About the Prize
The Ethel Turner Prize ($30,000) is offered for a work of fiction, non-fiction or poetry written for young people of secondary school level. Books containing the work of more than four authors, including anthologies, are not eligible for nomination. In the case of books containing original illustrations which are integral to the success of the book, the judges may determine that the award be shared by the writer/s and the illustrator.
The Judging Panel
Will Kostakis is a journalist and author. After releasing his first novel at nineteen, his second, The First Third, won the 2014 Gold Inky Award. It was also shortlisted for the Children’s Book Council of Australia Book of the Year and Australian Prime Minister’s Literary awards, among others.
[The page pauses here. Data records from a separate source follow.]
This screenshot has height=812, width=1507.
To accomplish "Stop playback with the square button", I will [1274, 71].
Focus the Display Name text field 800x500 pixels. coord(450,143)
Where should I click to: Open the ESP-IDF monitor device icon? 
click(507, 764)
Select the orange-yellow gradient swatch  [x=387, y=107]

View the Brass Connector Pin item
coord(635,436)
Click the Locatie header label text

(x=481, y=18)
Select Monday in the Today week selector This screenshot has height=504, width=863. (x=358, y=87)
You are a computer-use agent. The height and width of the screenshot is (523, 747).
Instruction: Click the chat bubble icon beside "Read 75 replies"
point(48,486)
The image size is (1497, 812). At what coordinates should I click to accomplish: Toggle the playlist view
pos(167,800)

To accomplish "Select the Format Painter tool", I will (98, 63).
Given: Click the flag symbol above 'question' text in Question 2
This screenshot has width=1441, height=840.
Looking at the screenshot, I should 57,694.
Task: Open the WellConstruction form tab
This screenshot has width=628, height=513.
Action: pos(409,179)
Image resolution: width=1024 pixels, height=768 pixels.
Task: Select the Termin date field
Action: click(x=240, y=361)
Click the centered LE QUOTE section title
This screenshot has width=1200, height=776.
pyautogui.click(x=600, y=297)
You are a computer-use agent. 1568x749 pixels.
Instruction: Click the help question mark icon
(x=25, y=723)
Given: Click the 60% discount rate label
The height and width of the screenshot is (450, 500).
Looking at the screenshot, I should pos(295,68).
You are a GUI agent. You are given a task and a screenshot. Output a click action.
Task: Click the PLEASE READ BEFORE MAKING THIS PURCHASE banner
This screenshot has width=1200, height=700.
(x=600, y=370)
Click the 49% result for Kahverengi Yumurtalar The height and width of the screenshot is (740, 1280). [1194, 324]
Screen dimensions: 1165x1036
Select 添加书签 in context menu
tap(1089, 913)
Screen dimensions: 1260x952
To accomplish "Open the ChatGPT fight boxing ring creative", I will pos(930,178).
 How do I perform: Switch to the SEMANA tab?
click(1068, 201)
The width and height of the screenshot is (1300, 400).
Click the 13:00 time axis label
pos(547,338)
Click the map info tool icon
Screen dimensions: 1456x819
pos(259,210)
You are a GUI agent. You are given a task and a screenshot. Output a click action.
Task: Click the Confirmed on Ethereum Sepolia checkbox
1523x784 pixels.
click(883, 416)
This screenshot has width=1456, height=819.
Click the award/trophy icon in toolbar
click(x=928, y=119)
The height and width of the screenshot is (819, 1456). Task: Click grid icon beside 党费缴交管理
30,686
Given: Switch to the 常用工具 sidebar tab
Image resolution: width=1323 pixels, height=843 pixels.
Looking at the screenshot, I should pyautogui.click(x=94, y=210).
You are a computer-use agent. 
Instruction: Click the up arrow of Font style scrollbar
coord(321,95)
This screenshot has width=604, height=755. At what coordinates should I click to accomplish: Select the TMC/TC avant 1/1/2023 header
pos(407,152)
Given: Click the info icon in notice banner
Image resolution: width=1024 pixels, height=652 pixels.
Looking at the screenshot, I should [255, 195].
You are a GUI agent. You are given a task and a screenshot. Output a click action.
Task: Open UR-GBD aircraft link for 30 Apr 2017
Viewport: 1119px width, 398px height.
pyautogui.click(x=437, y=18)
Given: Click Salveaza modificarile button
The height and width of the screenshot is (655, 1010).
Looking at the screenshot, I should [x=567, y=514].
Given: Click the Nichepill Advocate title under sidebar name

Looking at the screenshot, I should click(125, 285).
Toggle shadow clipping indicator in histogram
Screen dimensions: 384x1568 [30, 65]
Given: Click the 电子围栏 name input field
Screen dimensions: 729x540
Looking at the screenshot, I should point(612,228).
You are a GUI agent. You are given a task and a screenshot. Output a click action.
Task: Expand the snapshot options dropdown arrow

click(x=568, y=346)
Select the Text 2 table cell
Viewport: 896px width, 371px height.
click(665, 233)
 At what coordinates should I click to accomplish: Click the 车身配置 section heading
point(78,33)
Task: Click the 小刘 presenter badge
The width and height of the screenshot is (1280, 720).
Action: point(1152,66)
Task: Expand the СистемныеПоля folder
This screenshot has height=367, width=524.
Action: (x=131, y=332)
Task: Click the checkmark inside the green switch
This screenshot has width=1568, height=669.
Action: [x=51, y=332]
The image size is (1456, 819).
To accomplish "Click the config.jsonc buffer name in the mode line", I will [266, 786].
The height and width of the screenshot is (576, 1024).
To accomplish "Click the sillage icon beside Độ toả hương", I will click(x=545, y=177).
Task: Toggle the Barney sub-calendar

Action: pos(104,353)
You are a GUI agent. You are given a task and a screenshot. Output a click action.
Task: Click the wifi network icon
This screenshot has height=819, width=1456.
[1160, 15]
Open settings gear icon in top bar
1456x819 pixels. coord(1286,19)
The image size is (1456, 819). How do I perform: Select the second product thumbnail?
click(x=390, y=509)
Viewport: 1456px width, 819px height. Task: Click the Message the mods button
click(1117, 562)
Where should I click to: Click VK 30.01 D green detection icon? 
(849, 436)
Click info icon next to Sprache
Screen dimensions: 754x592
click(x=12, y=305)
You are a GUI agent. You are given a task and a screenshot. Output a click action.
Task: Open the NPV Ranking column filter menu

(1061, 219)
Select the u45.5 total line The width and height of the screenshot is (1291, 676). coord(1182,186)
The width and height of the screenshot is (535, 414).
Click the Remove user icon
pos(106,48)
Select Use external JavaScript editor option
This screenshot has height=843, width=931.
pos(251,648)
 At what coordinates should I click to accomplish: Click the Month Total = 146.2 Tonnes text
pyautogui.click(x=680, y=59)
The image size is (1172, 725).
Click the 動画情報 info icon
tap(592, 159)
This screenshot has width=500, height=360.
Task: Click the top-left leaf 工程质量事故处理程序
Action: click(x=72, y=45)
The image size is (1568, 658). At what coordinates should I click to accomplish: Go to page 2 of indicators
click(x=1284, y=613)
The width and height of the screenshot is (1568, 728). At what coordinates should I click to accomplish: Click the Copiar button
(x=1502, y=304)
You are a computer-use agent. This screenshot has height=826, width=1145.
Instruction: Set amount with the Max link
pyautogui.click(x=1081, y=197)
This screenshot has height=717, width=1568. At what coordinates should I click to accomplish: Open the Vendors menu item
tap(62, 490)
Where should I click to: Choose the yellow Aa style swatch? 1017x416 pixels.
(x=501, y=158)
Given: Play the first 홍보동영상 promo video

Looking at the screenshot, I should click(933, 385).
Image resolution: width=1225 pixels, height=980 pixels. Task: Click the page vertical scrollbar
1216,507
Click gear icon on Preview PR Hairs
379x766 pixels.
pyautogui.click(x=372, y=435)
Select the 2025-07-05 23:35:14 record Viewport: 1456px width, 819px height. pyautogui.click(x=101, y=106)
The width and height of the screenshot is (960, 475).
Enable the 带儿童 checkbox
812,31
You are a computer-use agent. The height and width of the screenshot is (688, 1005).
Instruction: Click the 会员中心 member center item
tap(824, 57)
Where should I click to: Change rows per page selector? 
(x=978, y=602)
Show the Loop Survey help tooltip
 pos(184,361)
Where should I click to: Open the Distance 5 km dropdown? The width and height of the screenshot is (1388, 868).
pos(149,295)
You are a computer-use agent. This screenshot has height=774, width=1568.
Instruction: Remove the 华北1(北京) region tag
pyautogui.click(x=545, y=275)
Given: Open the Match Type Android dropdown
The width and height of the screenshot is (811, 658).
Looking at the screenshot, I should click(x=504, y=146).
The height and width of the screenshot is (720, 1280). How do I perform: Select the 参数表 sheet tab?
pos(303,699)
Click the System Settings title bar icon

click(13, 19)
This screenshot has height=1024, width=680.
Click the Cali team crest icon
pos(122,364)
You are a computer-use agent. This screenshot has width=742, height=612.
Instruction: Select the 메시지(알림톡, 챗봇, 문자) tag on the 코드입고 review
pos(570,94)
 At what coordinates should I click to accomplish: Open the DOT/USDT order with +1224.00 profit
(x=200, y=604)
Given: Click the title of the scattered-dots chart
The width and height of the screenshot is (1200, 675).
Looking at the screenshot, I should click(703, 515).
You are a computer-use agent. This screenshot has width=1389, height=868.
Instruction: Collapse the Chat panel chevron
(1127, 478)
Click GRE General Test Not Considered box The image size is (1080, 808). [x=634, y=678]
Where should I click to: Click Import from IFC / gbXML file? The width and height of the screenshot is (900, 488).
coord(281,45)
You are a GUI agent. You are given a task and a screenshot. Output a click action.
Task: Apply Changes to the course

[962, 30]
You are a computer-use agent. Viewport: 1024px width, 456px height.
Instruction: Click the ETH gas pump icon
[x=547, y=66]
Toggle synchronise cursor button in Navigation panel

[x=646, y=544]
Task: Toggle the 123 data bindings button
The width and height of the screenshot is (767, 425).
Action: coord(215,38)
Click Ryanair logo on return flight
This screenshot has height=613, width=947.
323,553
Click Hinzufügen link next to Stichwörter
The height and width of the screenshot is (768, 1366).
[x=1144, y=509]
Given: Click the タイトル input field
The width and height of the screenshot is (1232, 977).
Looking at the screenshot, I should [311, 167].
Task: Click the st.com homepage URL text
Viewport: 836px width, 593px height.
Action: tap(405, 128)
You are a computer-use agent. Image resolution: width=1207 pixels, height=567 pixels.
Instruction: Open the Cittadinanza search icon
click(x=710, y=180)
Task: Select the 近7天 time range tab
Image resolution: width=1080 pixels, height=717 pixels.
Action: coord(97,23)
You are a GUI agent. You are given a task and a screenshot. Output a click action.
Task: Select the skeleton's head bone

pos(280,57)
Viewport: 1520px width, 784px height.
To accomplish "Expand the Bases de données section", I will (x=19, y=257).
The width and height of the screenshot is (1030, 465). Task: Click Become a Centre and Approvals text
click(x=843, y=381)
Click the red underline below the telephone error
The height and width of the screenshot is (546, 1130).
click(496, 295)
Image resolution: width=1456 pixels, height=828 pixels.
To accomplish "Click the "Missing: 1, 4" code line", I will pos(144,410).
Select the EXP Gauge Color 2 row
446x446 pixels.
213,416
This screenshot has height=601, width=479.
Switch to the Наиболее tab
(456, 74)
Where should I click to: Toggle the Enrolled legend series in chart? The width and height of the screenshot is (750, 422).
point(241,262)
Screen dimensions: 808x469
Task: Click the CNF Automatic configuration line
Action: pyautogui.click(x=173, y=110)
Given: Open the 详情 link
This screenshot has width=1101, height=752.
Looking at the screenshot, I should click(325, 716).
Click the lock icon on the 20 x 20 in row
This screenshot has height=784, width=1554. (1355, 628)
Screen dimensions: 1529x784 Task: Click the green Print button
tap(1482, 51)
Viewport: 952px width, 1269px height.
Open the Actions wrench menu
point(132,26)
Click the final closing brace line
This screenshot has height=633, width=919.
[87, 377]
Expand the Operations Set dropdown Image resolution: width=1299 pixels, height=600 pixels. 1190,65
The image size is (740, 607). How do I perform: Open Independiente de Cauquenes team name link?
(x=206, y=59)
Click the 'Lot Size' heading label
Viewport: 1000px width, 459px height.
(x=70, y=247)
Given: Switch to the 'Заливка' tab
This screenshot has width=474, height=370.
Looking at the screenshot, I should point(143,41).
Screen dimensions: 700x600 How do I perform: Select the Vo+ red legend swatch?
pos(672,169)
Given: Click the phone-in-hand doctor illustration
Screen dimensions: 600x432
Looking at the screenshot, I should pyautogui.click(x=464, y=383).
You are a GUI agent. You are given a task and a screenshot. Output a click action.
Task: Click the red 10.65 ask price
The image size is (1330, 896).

The Sidekicks was his third novel for young adults, shortlisted for the Ethel Turner Prize in 2017, and his American debut. Most recently, Will has applied his trademark style to the fantasy genre, with Monuments and its sequel, Rebel Gods. An advocate for young readers and writers, Will promotes reading and writing in high schools around the country. He was awarded the 2020 Maurice Saxby Award by the School Library Association of New South Wales for service to children’s and young adult literature.
Wai Chim is the Chinese-American-Australian author of a number of children's books including The Chook Chook series, Freedom Swimmer and most recently The Surprising Power of a Good Dumpling, which was a Kirkus Prize Finalist in the US and was shortlisted for the Prime Minister Literary Awards. Born to immigrant parents in New York, Wai now lives in Sydney with her husband and beloved cat, Freddie.
Leanne Hall is a multi-award-winning author of young adult and children's fiction. Her most recent YA novel, The Gaps, won the young adult category of the Adelaide Festival Awards for Literature and the Ethel Turner Prize for Young People’s Literature at the NSW Premier’s Literary Awards. Leanne is currently a PhD candidate at RMIT.
About Ethel Turner
The Ethel Turner Prize for Young People’s Literature is named after Ethel Sybil Turner (1870–1958), author of Seven Little Australians. Turner was born in England. Her mother migrated with her daughters to Sydney in 1880 after the death of Turner’s stepfather. Together with her sister Lilian she was educated at Sydney Girls’ High School where they edited their own magazine Iris. After they left school in 1889 they founded the monthly Parthenon. Both sisters later became novelists. Ethel worked as the editor of the ‘Children’s Page’, first for the Illustrated Sydney News and later for the Australian Town and Country Journal. Her first novel and best-known work Seven Little Australians was published in 1894 and quickly sold out. It was translated in several languages and has been in print for more than 100 years. In her lifetime Turner wrote thirty-four volumes of fiction, short stories and poems and was awarded several prestigious literary awards for her works.